S2, transferring the oat bran culture solution into a 50L fermentation tank, wherein the liquid loading amount is 35L, then adding the Schizophyllum commune strain subjected to three-stage culture in an inoculum size of 10%, fermenting for 3d under the conditions that the temperature is 28 ℃, the ventilation volume is 1.50vvm and the rotating speed is 400r/min, and the pH is natural to obtain Schizophyllum commune polysaccharide fermentation liquid;
the three-stage culture comprises the following steps:
b1, tube bevel: adopting agar to fix a culture medium, inoculating ampoule bottle strains, and culturing at 28 ℃ for 7 days until the ampoule bottle strains are full of tubes;
b2, primary culture: taking two-ring hyphae from a slant test tube by using an inoculating ring, transferring the two-ring hyphae into a first-class seed bottle with the liquid loading capacity of 100mL, and culturing for 3d at 28 ℃ at 170 r/min;
b3, secondary culture: transferring the first-stage seed culture solution to a second-stage seed culture bottle with the inoculation amount of 10%, and culturing at 28 deg.C and 170r/min for 3d to obtain third-stage cultured Schizophyllum commune strain.
S3, filtering the schizophyllum commune polysaccharide fermentation liquor by using a plate-and-frame filter press to obtain a schizophyllum commune fermentation extracellular product, wherein the product contains components such as pigments, saccharides, polypeptides, amino acids and the like, then carrying out microfiltration circulating water washing on the schizophyllum commune fermentation extracellular product by using a ceramic membrane with the pore diameter of 0.5 mu m, wherein small molecular impurities such as pigments, polypeptides, amino acids and the like can flow out along with pure water in the microfiltration process to achieve the effect of impurity removal, and finally concentrating to 1/3 of the initial volume to obtain a clear and bright active fermentation product. Wherein the Schizophyllum commune fermentation extracellular product is mixed with pure water according to the volume ratio of 1:5, and the microfiltration speed is 5L/min.
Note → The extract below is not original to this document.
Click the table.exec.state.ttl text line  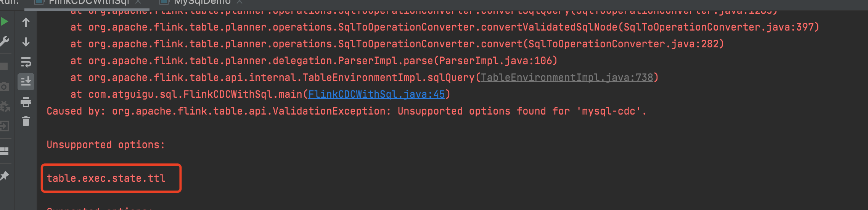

Example 3 active fermentates of the invention and methods of making the same
S1, mixing oat bran and water according to a feed-liquid ratio of 1:15(W/V, g/mL), then sequentially performing enzyme treatment by using protease, saccharifying enzyme and amylase, and sterilizing after the enzyme treatment to obtain an oat bran culture solution;
the steps of the enzyme treatment are as follows:
a1, protease treatment: adjusting the pH value to 6-7, then adding papain with the weight being 3% of that of the oat bran culture solution, and carrying out water bath at 60 ℃ for 100 min;
a2, saccharifying enzyme treatment: adjusting the pH value to 4.0-4.5, adding saccharifying enzyme accounting for 2% of the weight of the oat bran culture solution, and carrying out water bath at 60 ℃ for 2.5 h;
a3, amylase treatment: adding alpha-amylase (lyophilized powder of alpha-amylase, 10 wt%) 3 wt% of oat bran culture solution, and water bath at 75 deg.C for 30 min.
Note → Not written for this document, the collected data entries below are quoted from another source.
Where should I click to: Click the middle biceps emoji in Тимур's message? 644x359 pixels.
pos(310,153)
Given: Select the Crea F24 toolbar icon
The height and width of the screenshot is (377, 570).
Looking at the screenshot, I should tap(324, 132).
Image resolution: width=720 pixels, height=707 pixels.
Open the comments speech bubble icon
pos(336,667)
S2, transferring the oat bran culture solution into a 50L fermentation tank, wherein the liquid loading amount is 35L, adding the Schizophyllum commune strain subjected to three-stage culture in an inoculum size of 10%, fermenting for 3d under the conditions that the temperature is 26 ℃, the ventilation volume is 1.00vvm and the rotating speed is 200r/min, and the pH is natural to obtain Schizophyllum commune polysaccharide fermentation liquid;
the three-stage culture comprises the following steps:
b1, tube bevel: adopting agar to fix a culture medium, inoculating ampoule bottle strains, and culturing at 28 ℃ for 7 days until the ampoule bottle strains are full of tubes;
b2, primary culture: taking two-ring hyphae from a slant test tube by using an inoculating ring, transferring the two-ring hyphae into a first-class seed bottle with the liquid loading capacity of 100mL, and culturing for 3d at 28 ℃ at 170 r/min;
b3, secondary culture: transferring the first-stage seed culture solution to a second-stage seed culture bottle with the inoculation amount of 10%, and culturing at 28 deg.C and 170r/min for 3d to obtain third-stage cultured Schizophyllum commune strain.
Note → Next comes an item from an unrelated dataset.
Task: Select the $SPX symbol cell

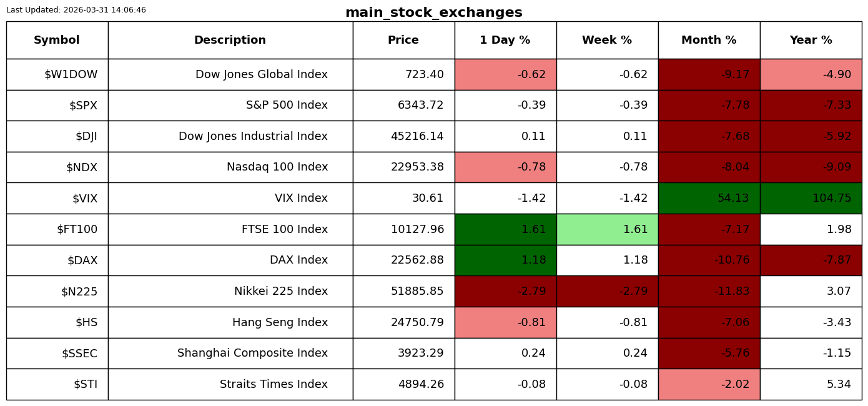Action: [57, 105]
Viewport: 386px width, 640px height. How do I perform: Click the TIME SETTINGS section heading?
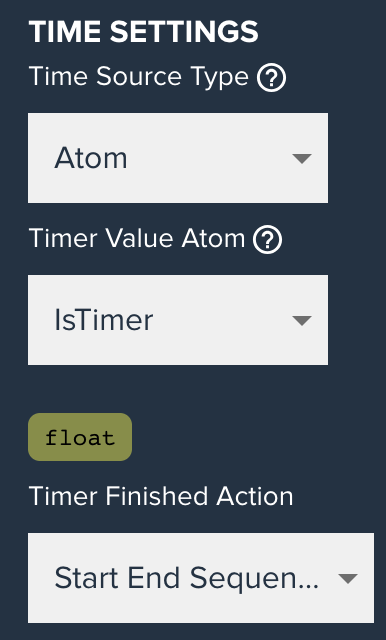coord(144,32)
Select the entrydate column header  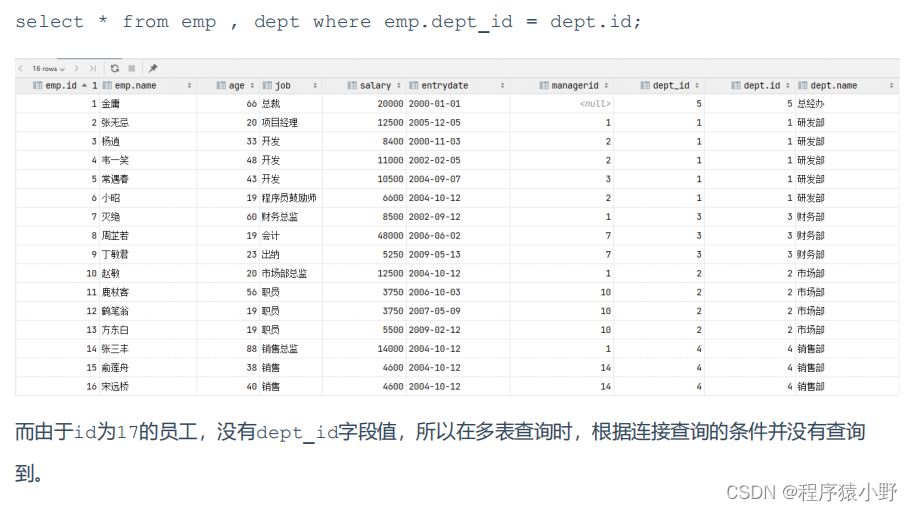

S3, filtering the schizophyllum commune polysaccharide fermentation liquor by using a plate-and-frame filter press to obtain a schizophyllum commune fermentation extracellular product, wherein the product contains components such as pigments, saccharides, polypeptides, amino acids and the like, then carrying out microfiltration circulating water washing on the schizophyllum commune fermentation extracellular product by using a ceramic membrane with the pore diameter of 0.3 mu m, wherein small molecular impurities such as pigments, polypeptides, amino acids and the like can flow out along with pure water in the microfiltration process to achieve the effect of impurity removal, and finally concentrating to 1/3 of the initial volume to obtain a clear and bright active fermentation product. Wherein the Schizophyllum commune fermentation extracellular product is mixed with pure water according to the volume ratio of 1:3, and the microfiltration speed is 2L/min.
Comparative example 1
The comparative example differs from example 3 only in that: trypsin is used to replace papain, and the specific treatment process is as follows:
a1, protease treatment: adjusting the pH value to 8.0-8.5, then adding trypsin which accounts for 3% of the weight of the oat bran culture solution, and carrying out water bath at 37 ℃ for 100 min.
Comparative example 2
The comparative example differs from example 3 only in that: the method uses alkaline protease (the main enzyme component is bacillus licheniformis protease) to replace papain, and comprises the following specific treatment processes:
a1, protease treatment: adjusting the pH value to 10-11, then adding alkaline protease accounting for 3% of the oat bran culture solution by weight, and carrying out water bath at 50 ℃ for 100 min.
Comparative example 3
The comparative example differs from example 3 only in that: the enzyme treatment was not carried out with protease.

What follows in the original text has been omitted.